A uniform wire (Y-given) is subjected to longitudinal tensile stress of 'S'. the overall volume change in the wire is 0.02% the fractional decrease in the radius of the wire is?

Answer 1

@ganeshie8 @samigupta8 @Rushwr

Answer 2

i am getting an answer..but its not correct..

Answer 3

@ParthKohli

Answer 4

Hi :)

Answer 5

ok..i did like this: (though its not correct! pls tell me where i went wrong..)
first i used stress/strain = Y i found (delta L/ L)
and then, \[(\frac{ \Delta r }{ r })^2 = (\Delta V / V)*(L/\Delta L)\]
then i got the req quantity from this..

Answer 6

its cylindrical..not spherical..right?

Answer 7

yes..

Answer 8

The values of Y ans S are given..

Answer 9

no..

Answer 10

this is the full Q except for the numerical values..

Answer 11

\[Y\rm \Delta l/l = S\]\[\rm \Rightarrow l' = l\left(1 + \frac{S}Y\right)\]\[\rm \Delta V = \pi r^2 l - \pi r'^2 l' \]\[\Rightarrow \rm \frac{\Delta V}{V}= 1 - \frac{r'^2 l'}{r^2 l }\]\[\Rightarrow \rm \frac{\Delta V}{V} = 1- \frac{(r - \Delta r)^2(1 + S/Y)}{r^2}\]\[\Rightarrow \rm \frac{\Delta V}V = 1 - (1 + S/Y)\left(1 - \frac{\Delta r}r\right)^2\]You're given \(\rm \Delta V/V\) and you require \(\rm -\Delta r/r\).

Cheers!

Answer 12

Yes, I've considered everything in that answer.

Answer 13

wondering if you might also go down this road....

\(V = \pi r^2 l\)

\(\delta V = 2 \pi r l \; \delta r + \pi r^2 \delta l\)

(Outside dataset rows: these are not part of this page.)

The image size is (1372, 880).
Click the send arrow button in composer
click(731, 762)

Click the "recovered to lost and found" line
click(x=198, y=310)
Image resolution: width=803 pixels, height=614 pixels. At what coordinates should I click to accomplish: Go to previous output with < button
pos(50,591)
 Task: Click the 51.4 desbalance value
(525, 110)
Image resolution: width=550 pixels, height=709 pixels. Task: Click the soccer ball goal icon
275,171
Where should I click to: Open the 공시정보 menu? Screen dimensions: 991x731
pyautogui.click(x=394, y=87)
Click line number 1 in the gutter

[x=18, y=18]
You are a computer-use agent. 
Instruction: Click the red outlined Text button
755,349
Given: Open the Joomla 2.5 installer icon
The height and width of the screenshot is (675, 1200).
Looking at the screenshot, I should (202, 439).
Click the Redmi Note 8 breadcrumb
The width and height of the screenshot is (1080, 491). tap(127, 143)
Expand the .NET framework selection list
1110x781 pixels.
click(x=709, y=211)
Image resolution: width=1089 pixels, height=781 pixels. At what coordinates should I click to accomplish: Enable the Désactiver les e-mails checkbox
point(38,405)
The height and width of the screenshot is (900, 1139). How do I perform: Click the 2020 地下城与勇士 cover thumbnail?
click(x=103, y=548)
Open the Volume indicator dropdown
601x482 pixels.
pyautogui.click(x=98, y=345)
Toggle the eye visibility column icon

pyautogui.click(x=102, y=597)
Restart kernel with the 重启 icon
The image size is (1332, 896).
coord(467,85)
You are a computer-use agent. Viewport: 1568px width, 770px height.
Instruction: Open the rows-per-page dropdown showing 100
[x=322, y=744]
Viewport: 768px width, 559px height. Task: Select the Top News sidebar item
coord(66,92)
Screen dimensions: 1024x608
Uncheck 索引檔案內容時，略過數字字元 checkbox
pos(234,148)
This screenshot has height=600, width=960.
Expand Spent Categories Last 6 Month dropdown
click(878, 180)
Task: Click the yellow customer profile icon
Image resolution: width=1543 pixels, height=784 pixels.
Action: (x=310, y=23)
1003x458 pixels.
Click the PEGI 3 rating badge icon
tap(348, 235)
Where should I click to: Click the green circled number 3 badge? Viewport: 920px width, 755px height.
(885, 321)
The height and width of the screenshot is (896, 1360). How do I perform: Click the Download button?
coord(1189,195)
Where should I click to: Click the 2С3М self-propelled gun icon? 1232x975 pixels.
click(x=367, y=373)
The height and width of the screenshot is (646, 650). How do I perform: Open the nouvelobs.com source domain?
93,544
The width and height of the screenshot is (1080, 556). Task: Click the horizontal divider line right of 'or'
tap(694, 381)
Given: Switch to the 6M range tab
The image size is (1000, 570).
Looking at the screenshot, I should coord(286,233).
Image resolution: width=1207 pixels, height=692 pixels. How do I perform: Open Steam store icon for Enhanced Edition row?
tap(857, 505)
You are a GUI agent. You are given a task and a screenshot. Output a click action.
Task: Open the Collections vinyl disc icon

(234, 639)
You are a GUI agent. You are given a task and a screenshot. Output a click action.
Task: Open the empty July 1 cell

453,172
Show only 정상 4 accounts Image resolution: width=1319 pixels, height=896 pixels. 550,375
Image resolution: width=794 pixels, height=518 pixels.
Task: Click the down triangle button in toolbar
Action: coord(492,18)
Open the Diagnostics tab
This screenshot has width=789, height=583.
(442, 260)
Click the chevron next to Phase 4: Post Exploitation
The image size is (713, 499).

\(\dfrac{\delta V }{ V} = \dfrac{2 \pi r l \; \delta r}{\pi r^2 l} + \dfrac{\pi r^2 \delta l}{\pi r^2 l} = 2 \dfrac{\delta r }{r} + \dfrac{S}{Y} \)

all we've done here is linearise

Answer 14

thats a very nice idea! i got the answer! but i have a doubt why overall volume change means delta V/V and not just delta V?